• Compito assegnato a
Puoi ricopiare fedelmente il brano sulla responsabilità del notaio, iniziando da "Il notaio, avendo l’obbligo" e finendo con "dichiarativa di fallimento."?

• Testo da leggere
════

Il notaio, avendo l’obbligo di accertare la capacità legale di contrarre delle parti dell’atto rogando, è responsabile del danno patito dall’acquirente di un immobile venduto da persona già dichiarata fallita al momento della stipula, a meno che non dimostri che nemmeno con l’uso della diligenza professionale da lui esigibile avrebbe potuto accertare l’esistenza della sentenza dichiarativa di fallimento.

Supporto alla lettura

Responsabilità notaio

Tra notaio e le parti roganti si instaura un rapporto contrattuale. Il notaio, nel svolgere la propria attività verso il cliente che assiste, è tenuto sia alla prestazione espressamente richiesta sia ai compiti ulteriori che siano necessari a garantire il buon esito del risultato. Tra questi vi è il c.d. obbligo di consiglio ribadito di recente da Cass. civ., sez. III, 18-05-2017, n. 12482, per il quale il notaio incaricato della redazione ed autenticazione di un contratto preliminare per la compravendita di un immobile, non può limitarsi a procedere al mero accertamento della volontà delle parti ed a sovraintendere alla compilazione dell’atto, occorrendo anche che egli si interessi delle attività preparatorie e successive necessarie ad assicurare la serietà e la certezza degli effetti tipici dell’atto medesimo e del risultato pratico perseguito ed esplicitato dalle parti stesse (nella specie, in cui le parti avevano pattuito un termine di nove anni per la stipula del definitivo, la suprema corte ha ritenuto che rientrava nel c.d. «dovere di consiglio», gravante sul notaio ex art. 42, 1º comma, lett. a), del codice di deontologia notarile, avvertire le parti della durata triennale degli effetti della trascrizione del preliminare, ai sensi dell’art. 2645 bis, 3º comma, c.c., e, conseguentemente, degli ulteriori adempimenti necessari a garantire la sicurezza dell’operazione).

════

• Materiale del compito
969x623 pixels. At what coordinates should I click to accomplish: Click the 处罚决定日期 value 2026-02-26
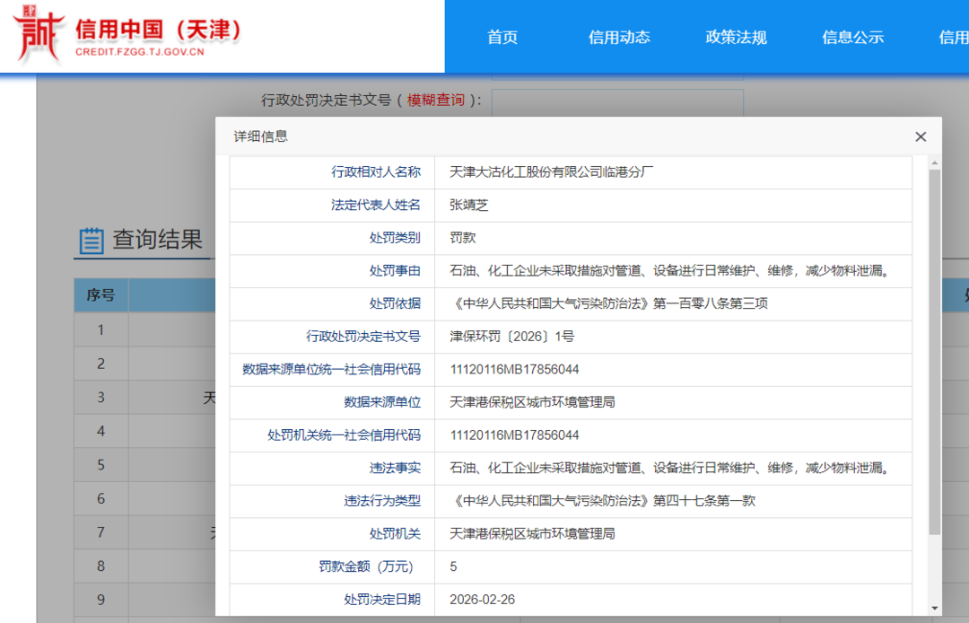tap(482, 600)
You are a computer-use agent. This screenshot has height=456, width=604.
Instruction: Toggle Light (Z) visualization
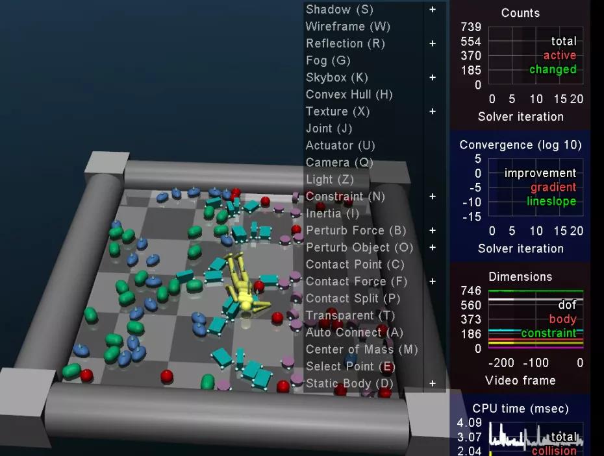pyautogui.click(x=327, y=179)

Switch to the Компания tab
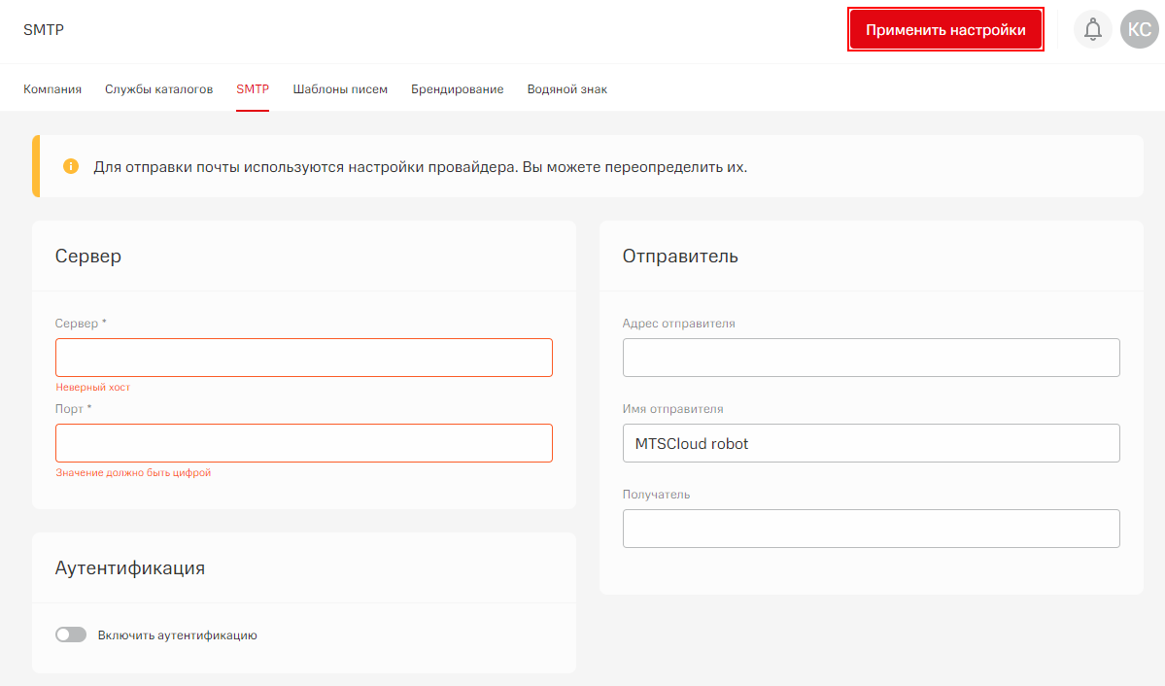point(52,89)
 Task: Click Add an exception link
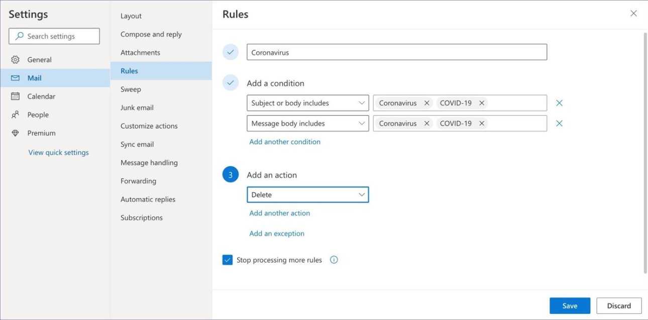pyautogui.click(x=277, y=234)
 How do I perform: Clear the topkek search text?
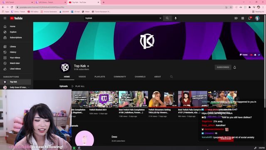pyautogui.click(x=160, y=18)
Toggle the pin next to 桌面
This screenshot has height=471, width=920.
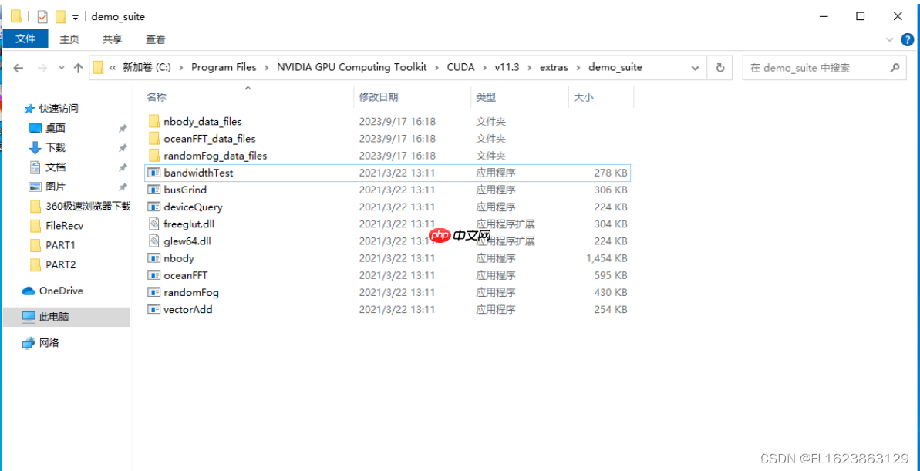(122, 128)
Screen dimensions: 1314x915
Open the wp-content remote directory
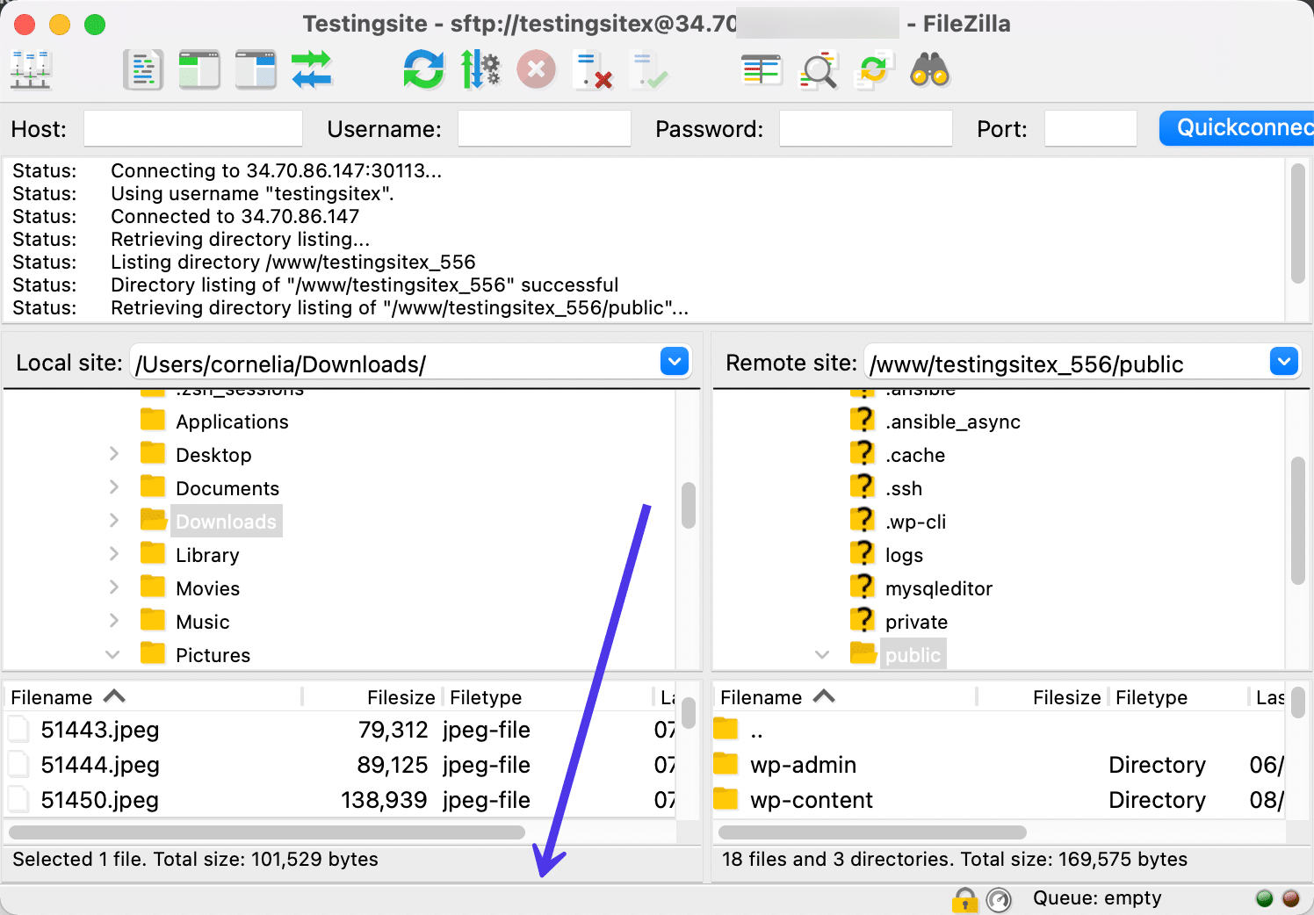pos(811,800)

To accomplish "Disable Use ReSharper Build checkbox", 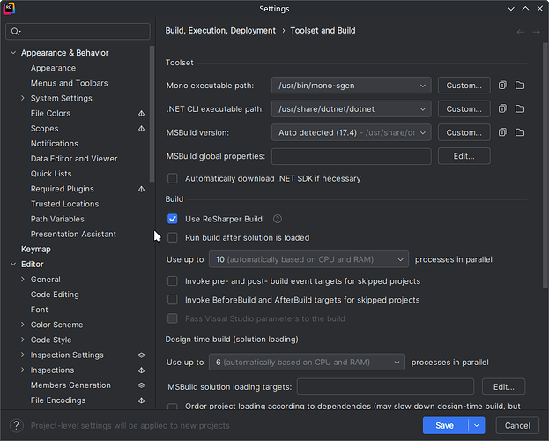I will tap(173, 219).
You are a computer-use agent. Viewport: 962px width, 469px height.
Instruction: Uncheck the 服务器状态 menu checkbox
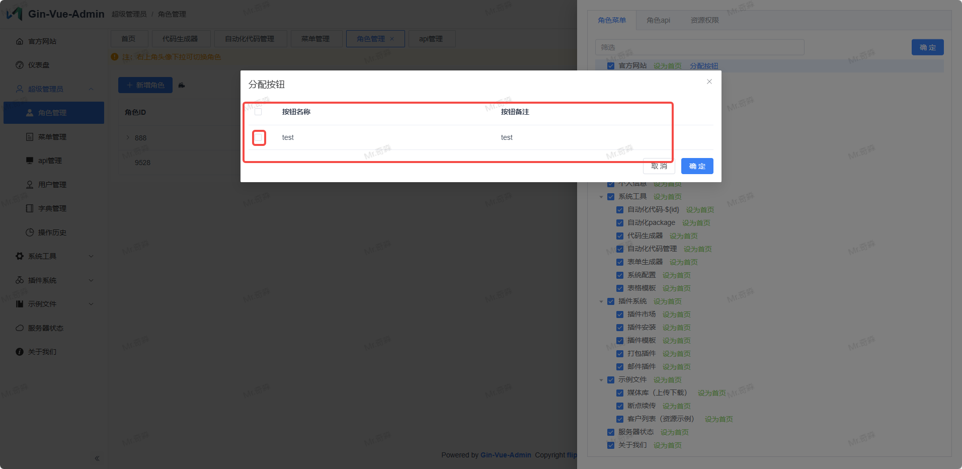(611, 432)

════

• Compito assegnato b
Puoi trascrivere esattamente le righe dell'elenco, cominciando dal suo inizio e finendo con la riga che contiene "pyautogui.click(x=327, y=179)", inclusa, senza riportare le immagini?

• Risposta completa a
Il notaio, avendo l’obbligo di accertare la capacità legale di contrarre delle parti dell’atto rogando, è responsabile del danno patito dall’acquirente di un immobile venduto da persona già dichiarata fallita al momento della stipula, a meno che non dimostri che nemmeno con l’uso della diligenza professionale da lui esigibile avrebbe potuto accertare l’esistenza della sentenza dichiarativa di fallimento.

• Risposta completa b
969x623 pixels. At what coordinates should I click to accomplish: Click the 处罚决定日期 value 2026-02-26
tap(482, 600)
You are a computer-use agent. This screenshot has height=456, width=604.
Instruction: Toggle Light (Z) visualization
pyautogui.click(x=327, y=179)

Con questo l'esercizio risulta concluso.